▶ **Task requirements**: In the lines below, substitute "check box" for every occurrence of "checkbox" and leave everything else unchanged.

Data drawn from a collection

^^^^^^^^^^^^^^^^

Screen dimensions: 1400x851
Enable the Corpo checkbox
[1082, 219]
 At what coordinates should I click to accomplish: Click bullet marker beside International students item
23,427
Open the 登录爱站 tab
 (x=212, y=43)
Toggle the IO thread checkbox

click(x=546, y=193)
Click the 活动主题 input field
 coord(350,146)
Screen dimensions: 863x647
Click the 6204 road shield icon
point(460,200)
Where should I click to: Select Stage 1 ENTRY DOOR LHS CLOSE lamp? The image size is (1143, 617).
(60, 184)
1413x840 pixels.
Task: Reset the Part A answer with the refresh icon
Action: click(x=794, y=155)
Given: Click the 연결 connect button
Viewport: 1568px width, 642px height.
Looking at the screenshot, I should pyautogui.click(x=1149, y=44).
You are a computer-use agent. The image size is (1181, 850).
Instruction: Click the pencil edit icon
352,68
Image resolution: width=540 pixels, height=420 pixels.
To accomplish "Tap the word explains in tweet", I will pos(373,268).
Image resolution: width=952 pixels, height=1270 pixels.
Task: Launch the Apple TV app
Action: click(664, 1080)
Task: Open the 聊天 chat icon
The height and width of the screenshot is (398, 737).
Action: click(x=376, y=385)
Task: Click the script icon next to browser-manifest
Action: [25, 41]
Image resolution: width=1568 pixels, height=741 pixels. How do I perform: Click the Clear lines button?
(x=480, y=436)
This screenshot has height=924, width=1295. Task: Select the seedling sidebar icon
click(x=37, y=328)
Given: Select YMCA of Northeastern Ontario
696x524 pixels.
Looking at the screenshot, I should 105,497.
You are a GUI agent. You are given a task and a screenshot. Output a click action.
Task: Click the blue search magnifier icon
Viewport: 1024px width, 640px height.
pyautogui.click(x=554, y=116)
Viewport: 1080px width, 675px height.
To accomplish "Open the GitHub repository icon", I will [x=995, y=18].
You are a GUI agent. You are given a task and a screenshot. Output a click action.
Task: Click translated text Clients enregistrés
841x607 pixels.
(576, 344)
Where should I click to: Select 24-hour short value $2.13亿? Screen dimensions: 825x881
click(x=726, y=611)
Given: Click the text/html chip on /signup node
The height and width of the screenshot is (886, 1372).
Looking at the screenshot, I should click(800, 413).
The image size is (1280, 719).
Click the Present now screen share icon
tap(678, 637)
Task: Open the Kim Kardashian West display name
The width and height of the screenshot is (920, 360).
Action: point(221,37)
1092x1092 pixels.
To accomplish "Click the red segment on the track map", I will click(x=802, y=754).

^^^^^^^^^^^^^^^^

▶ **Reply to the task**:
Screen dimensions: 1400x851
Enable the Corpo check box
[1082, 219]
 At what coordinates should I click to accomplish: Click bullet marker beside International students item
23,427
Open the 登录爱站 tab
 (x=212, y=43)
Toggle the IO thread check box

click(x=546, y=193)
Click the 活动主题 input field
 coord(350,146)
Screen dimensions: 863x647
Click the 6204 road shield icon
point(460,200)
Where should I click to: Select Stage 1 ENTRY DOOR LHS CLOSE lamp? The image size is (1143, 617).
(60, 184)
1413x840 pixels.
Task: Reset the Part A answer with the refresh icon
Action: click(x=794, y=155)
Given: Click the 연결 connect button
Viewport: 1568px width, 642px height.
Looking at the screenshot, I should pyautogui.click(x=1149, y=44).
You are a computer-use agent. The image size is (1181, 850).
Instruction: Click the pencil edit icon
352,68
Image resolution: width=540 pixels, height=420 pixels.
To accomplish "Tap the word explains in tweet", I will pos(373,268).
Image resolution: width=952 pixels, height=1270 pixels.
Task: Launch the Apple TV app
Action: click(664, 1080)
Task: Open the 聊天 chat icon
The height and width of the screenshot is (398, 737).
Action: click(x=376, y=385)
Task: Click the script icon next to browser-manifest
Action: [25, 41]
Image resolution: width=1568 pixels, height=741 pixels. How do I perform: Click the Clear lines button?
(x=480, y=436)
This screenshot has height=924, width=1295. Task: Select the seedling sidebar icon
click(x=37, y=328)
Given: Select YMCA of Northeastern Ontario
696x524 pixels.
Looking at the screenshot, I should 105,497.
You are a GUI agent. You are given a task and a screenshot. Output a click action.
Task: Click the blue search magnifier icon
Viewport: 1024px width, 640px height.
pyautogui.click(x=554, y=116)
Viewport: 1080px width, 675px height.
To accomplish "Open the GitHub repository icon", I will [x=995, y=18].
You are a GUI agent. You are given a task and a screenshot. Output a click action.
Task: Click translated text Clients enregistrés
841x607 pixels.
(576, 344)
Where should I click to: Select 24-hour short value $2.13亿? Screen dimensions: 825x881
click(x=726, y=611)
Given: Click the text/html chip on /signup node
The height and width of the screenshot is (886, 1372).
Looking at the screenshot, I should click(800, 413).
The image size is (1280, 719).
Click the Present now screen share icon
tap(678, 637)
Task: Open the Kim Kardashian West display name
The width and height of the screenshot is (920, 360).
Action: point(221,37)
1092x1092 pixels.
To accomplish "Click the red segment on the track map", I will click(x=802, y=754).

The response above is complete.